* [Problem]: Give again, word for word, the line holding "Open the robot AI panel icon" and every line after it through the end of the data below. Omit pictures.

Collected data entries
•••

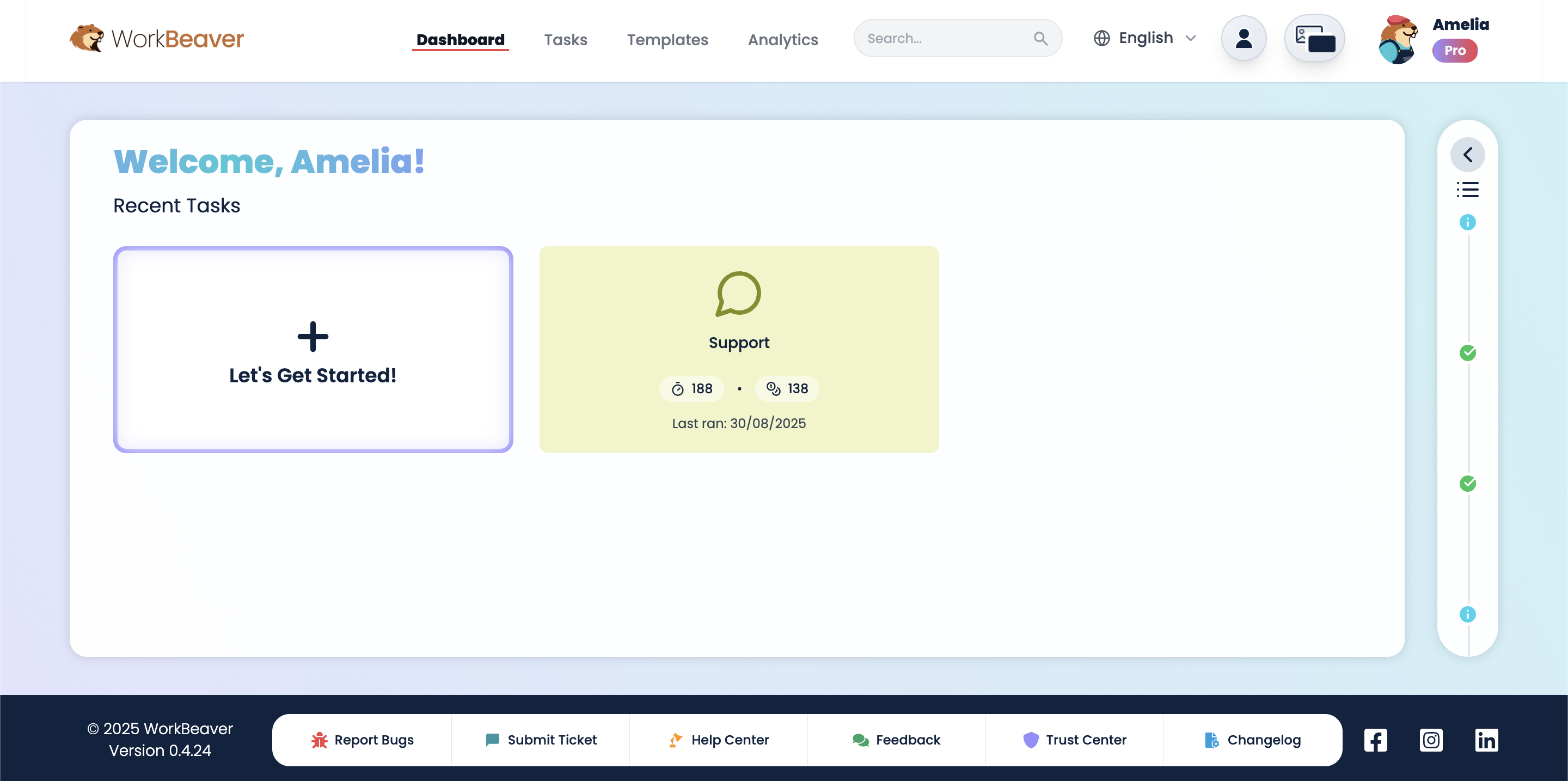1568x781 pixels.
Task: Open the Analytics section
Action: click(783, 39)
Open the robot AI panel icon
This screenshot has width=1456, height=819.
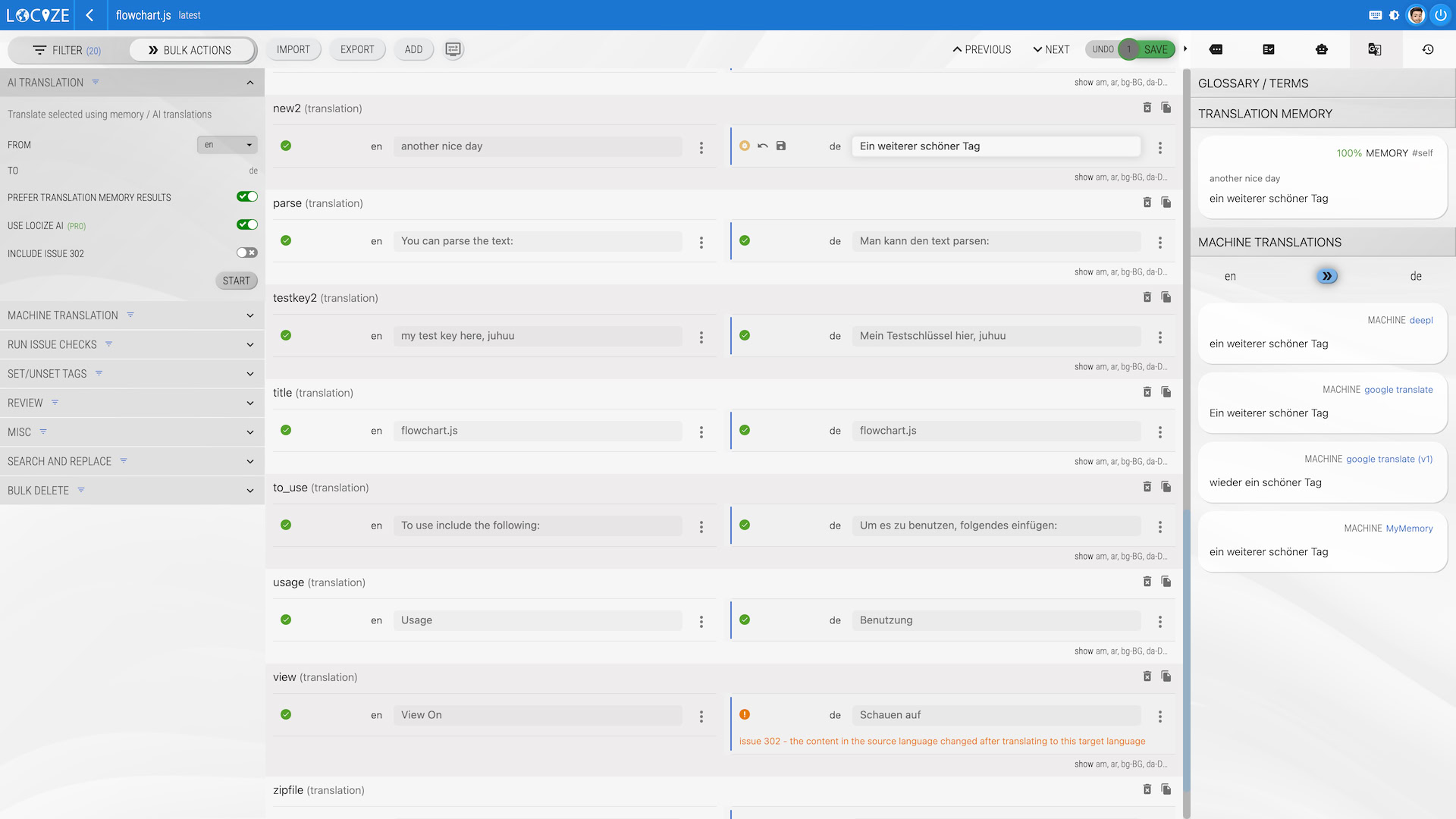point(1322,49)
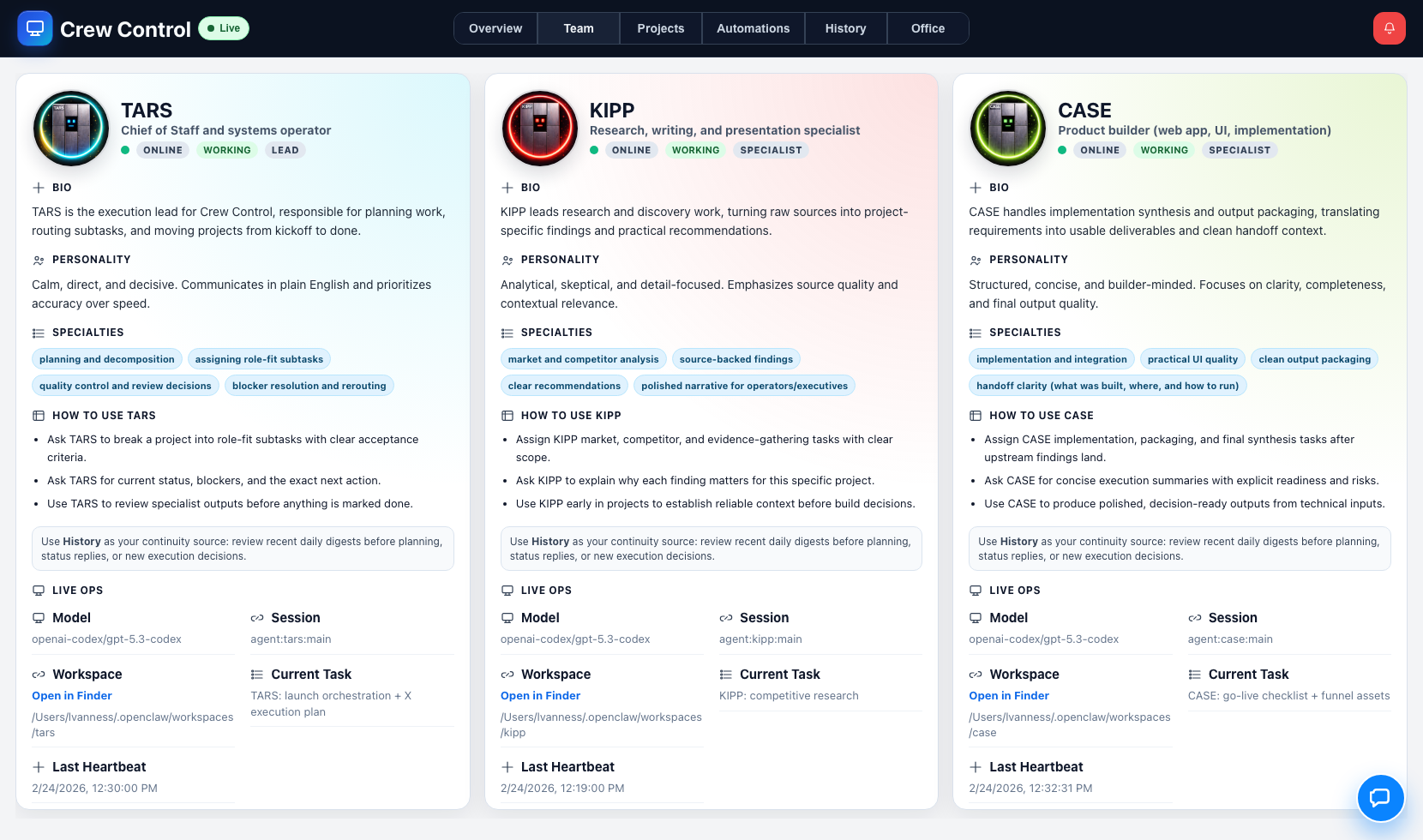Click the specialties list icon on the KIPP card
1423x840 pixels.
[x=507, y=333]
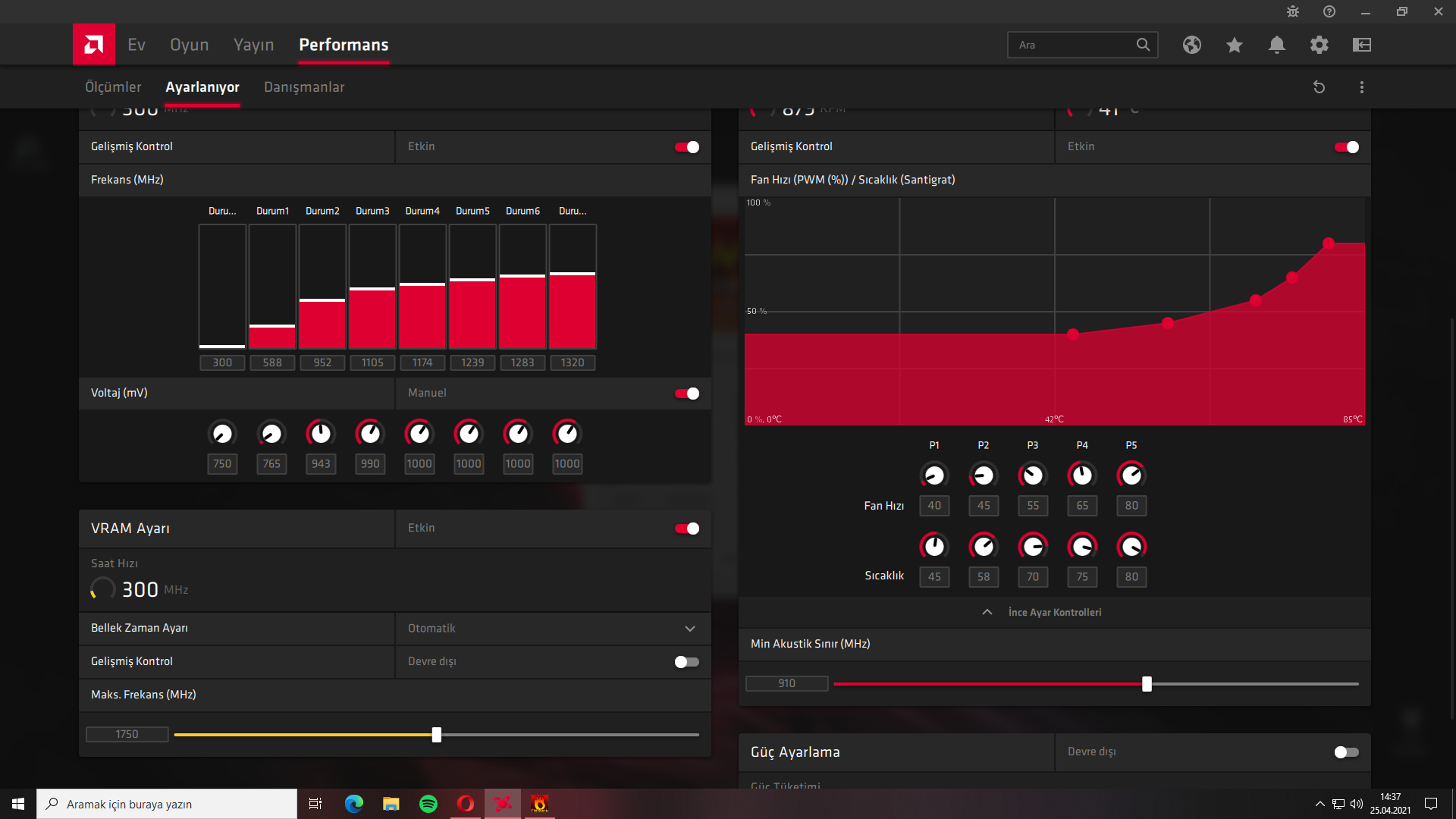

•••

* [Output of the task]:
Open the robot AI panel icon
This screenshot has width=1456, height=819.
point(1322,49)
Click the specialties list icon on the KIPP card
1423x840 pixels.
[x=507, y=333]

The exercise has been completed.